Task description: Take the entries that follow and return only the lines from the one with "Task: Close the content.opf tab" through the final line, leaving every picture behind.

Source data:

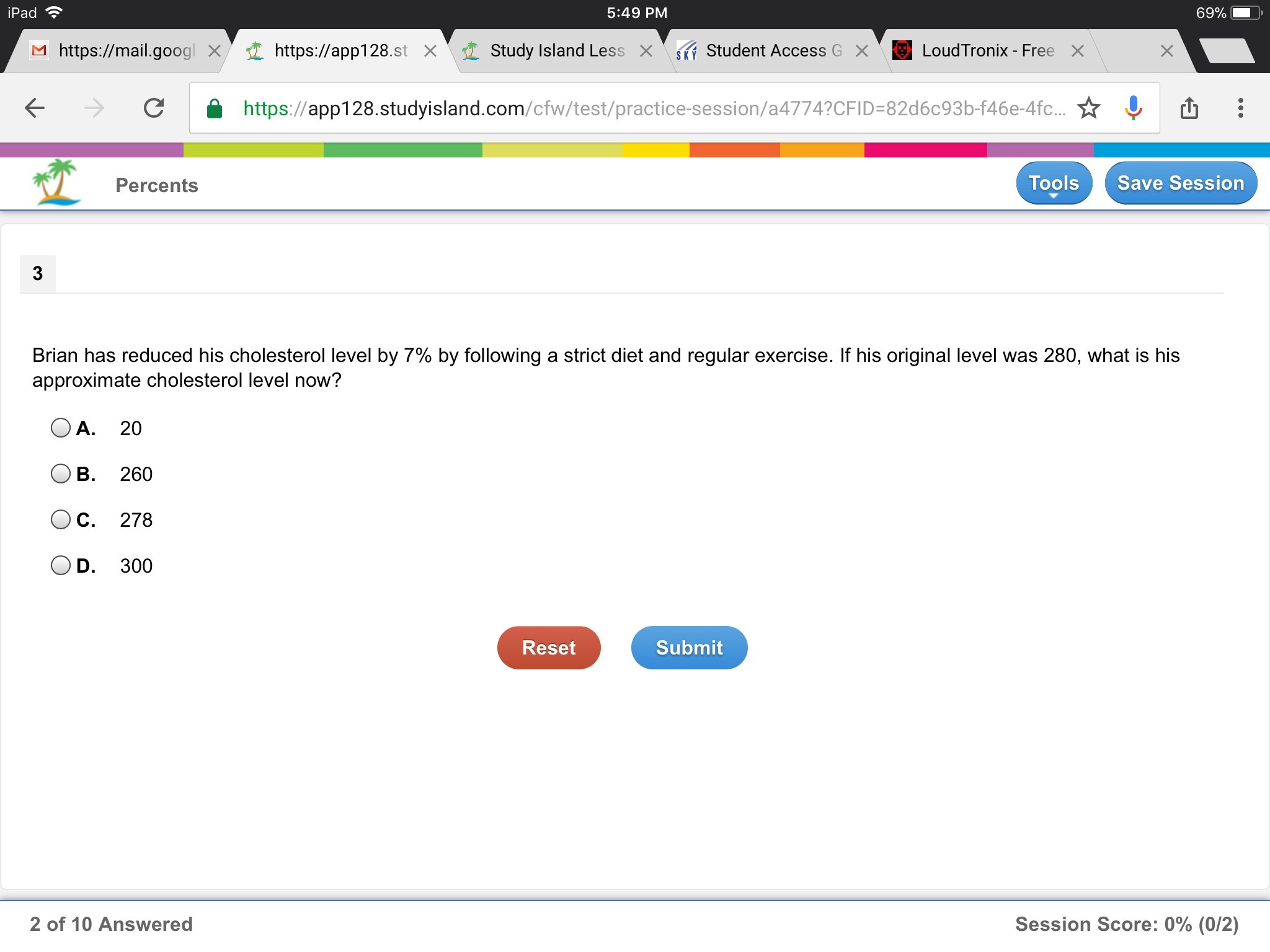Pick answer C, 278
Image resolution: width=1270 pixels, height=952 pixels.
point(61,519)
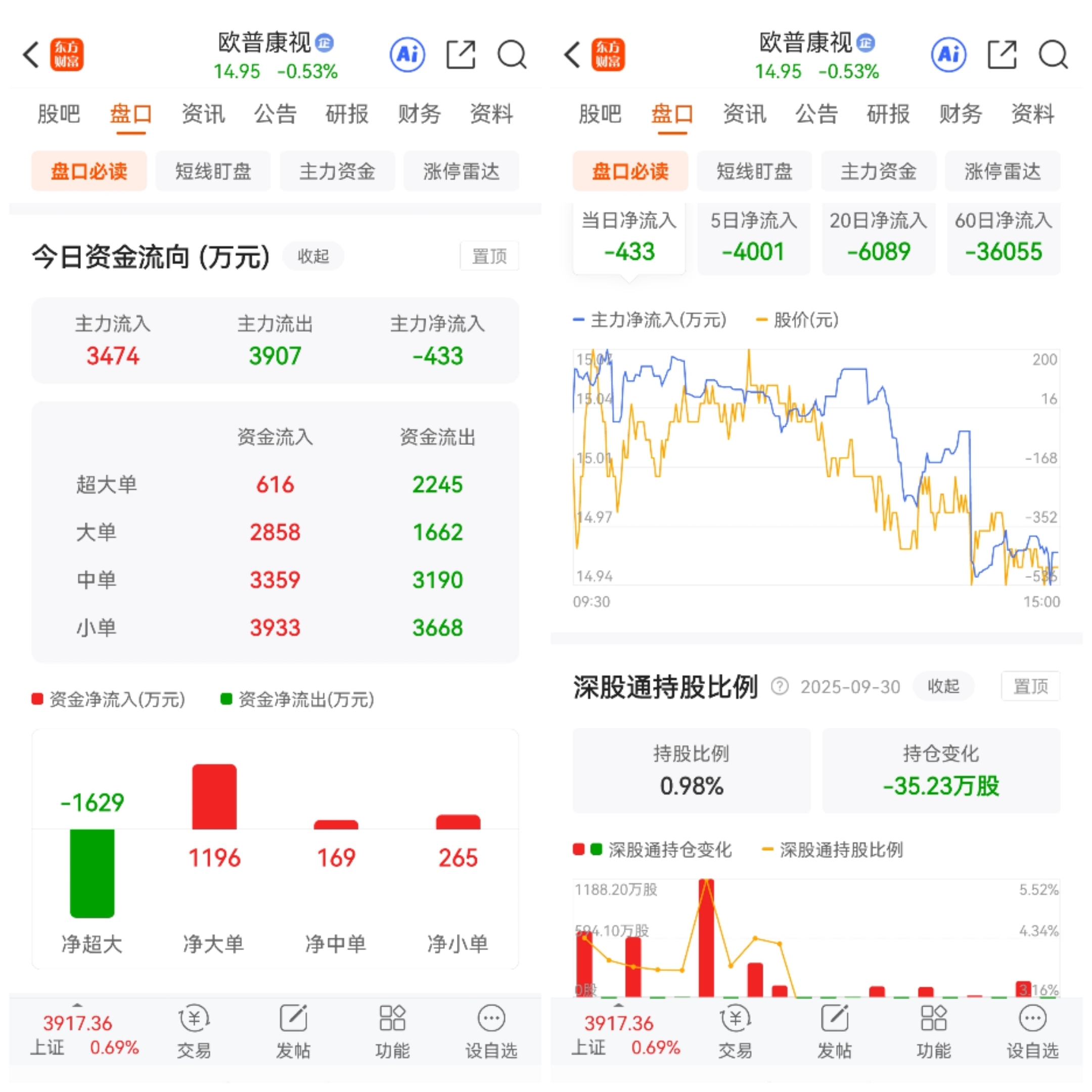Image resolution: width=1092 pixels, height=1092 pixels.
Task: Click red 资金净流入 legend swatch
Action: tap(37, 699)
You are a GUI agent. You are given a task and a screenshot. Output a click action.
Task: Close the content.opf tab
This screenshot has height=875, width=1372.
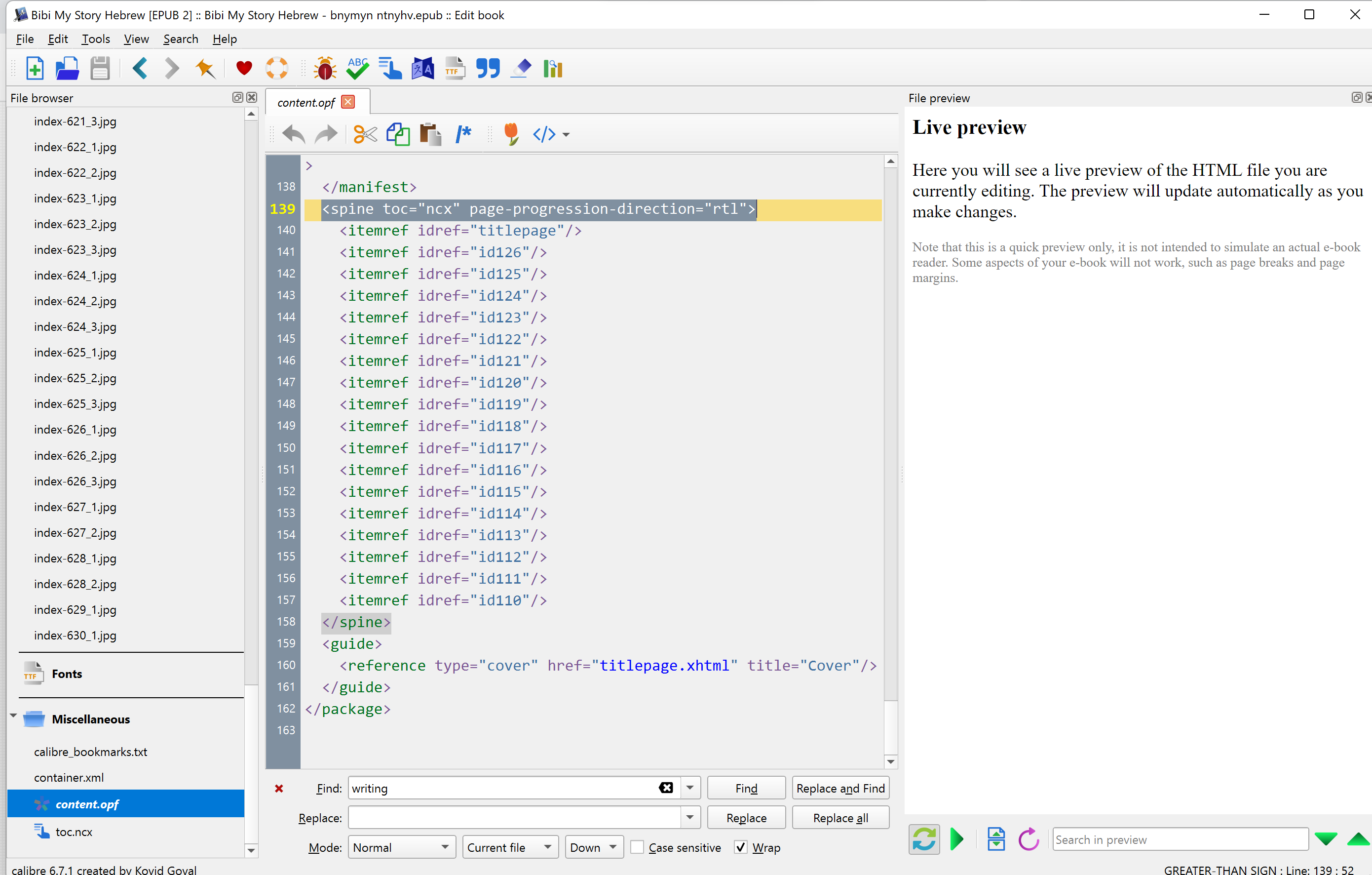(347, 102)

Finished task:
Task: Close the content.opf tab
This screenshot has height=875, width=1372.
(347, 102)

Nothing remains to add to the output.